Most of the religious texts and traditions define the practice of fasting as the voluntary abstinence from food and certain bodily functions for a specific period of time with the aim of obtaining not only physical but also spiritual well-being.

Without abstinence from bodily functions, we shouldn’t really be talking about fasting but more about dieting. In the case of Taoism, however, this distinction is not so evident, as is usually the case with the polysemy inherent to the Chinese language. This tradition recommends a regime known as bigu, which is generally understood as the “prohibition of eating cereals”, but there are those who also understand it as a particular type of continence.

It is mentioned in the context of inner alchemy (neidanshu) and is compared to a kind of cooking that helps to detoxify and regenerate the body, as well as providing it with immunological virtues. Christianity and Islam also emphasise this protective value of fasting. In some archaic and folk forms of Taoism, there were also a series of annual expiatory and cathartic festivals with elaborate ceremonial in which talismans played a crucial role.

These festivals were preceded by particular fasting (chai) closely linked to the talisman used. The Taoist calendar also recommended fasting several days every year, depending on the lunar phases and the solar cycle (solstices and equinoxes), always in honour of a specific deity.

Hinduism mentions fasting (ekadashi) practically in all its sacred books and recommends it as one of the best ascetic methods (tapas) for purifying the body and concentrating the mind. We also know that Mahatma Gandhi used it as a political weapon. Ayurveda is the medical science that studies the practice of fasting. It is especially recommended for phlegmatic ailments or conditions (kafa) and for its ability to generate “the inner fire” (agni). Ayurveda also teaches us that the body’s metabolism is not the same throughout every hour of the day, which, among other things, explains how certain intermittent fasts that advise not eating from the afternoon onwards work.
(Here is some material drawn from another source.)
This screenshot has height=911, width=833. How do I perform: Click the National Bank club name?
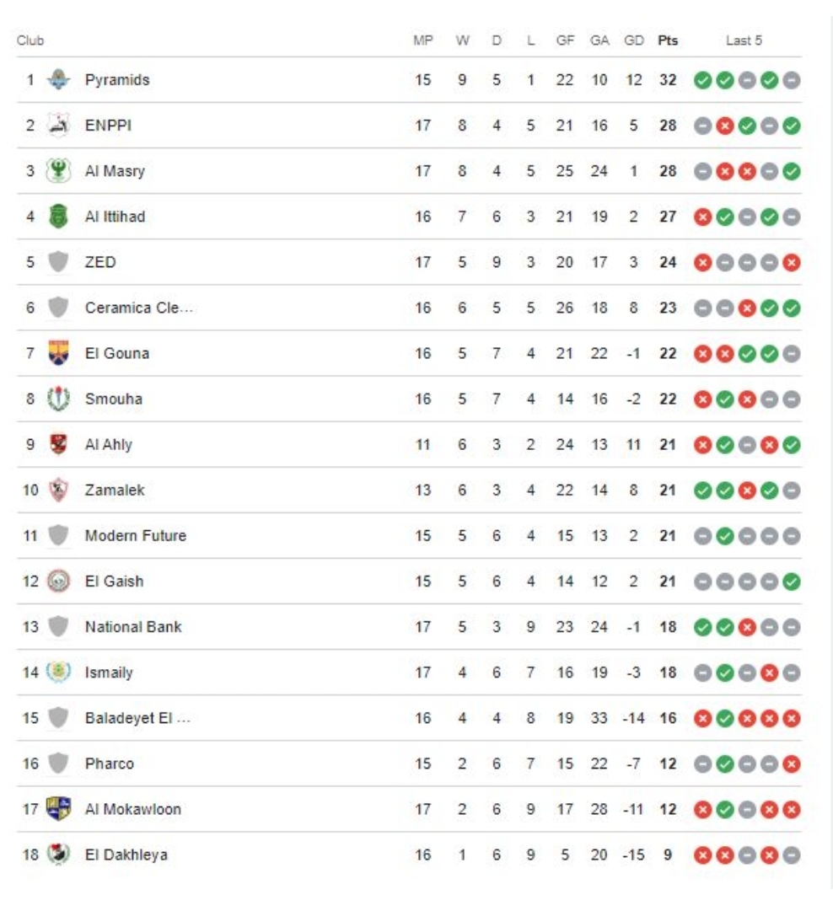coord(133,627)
Practically every current of Hinduism has its own fasting calendar but, generally speaking, the most favourable times for fasting relate the lunar cycle, especially after a new moon and a full moon, but without setting specific obligatory dates. It is only in the so-called Abrahamic religions that fasting has a regular or liturgical status.

After having suffered the grave consequences of excessive fasting, the Buddha harshly criticised this disproportionately prolonged practice among Hindus and Jains. In fact, no religion prescribes rigorous fasting and so-called inedia (sustained abstinence from consuming food or drink) is only found highly exceptional cases. Advocating the path of moderation, Buddhism prescribes a period of abstinence that varies according to the school. Normally the recommendation is not to eat after midday or to only eat one meal a day. A light, vegetarian diet is usually recommended so as not to slow the mind and meditation.

In certain schools of Vajrayana Buddhism, fasting is often performed for the full moon of Vesak (celebration of the birth of the Buddha) or as a therapeutic practice, such as that inspired by Chenrezig (Tibetan form of Avalokiteshvara). The relationship between Tibetan medicine and Ayurvedic science is well known.

As regards Judaism, the Torah only mentions fasting on one day: Yom Kippur. That translates as the Day of Atonement or of Repentance and it falls on the tenth day of the lunar month of Tishrei, following the Jewish New Year (Rosh Hashanah).  On the other hand, Jewish tradition proposes six days of commemorative fasting throughout the year (Gedaliah, Asarab’Tevet, ShivahAsarB’Tammuz, TishaB’Av, Purim and Bekhorim; the first four are related to the Temple) and numerous optional fasts for more devout people (Shovavim, TuB’Av, Zayin Adar, etc.). As most fasting is related to fateful events, it is usual to fast when faced with any misfortune: drought, death, accidents, and so on. Given its importance, a whole section of the Talmud is devoted to talking about and discussing fasting (ta’anit o tzom).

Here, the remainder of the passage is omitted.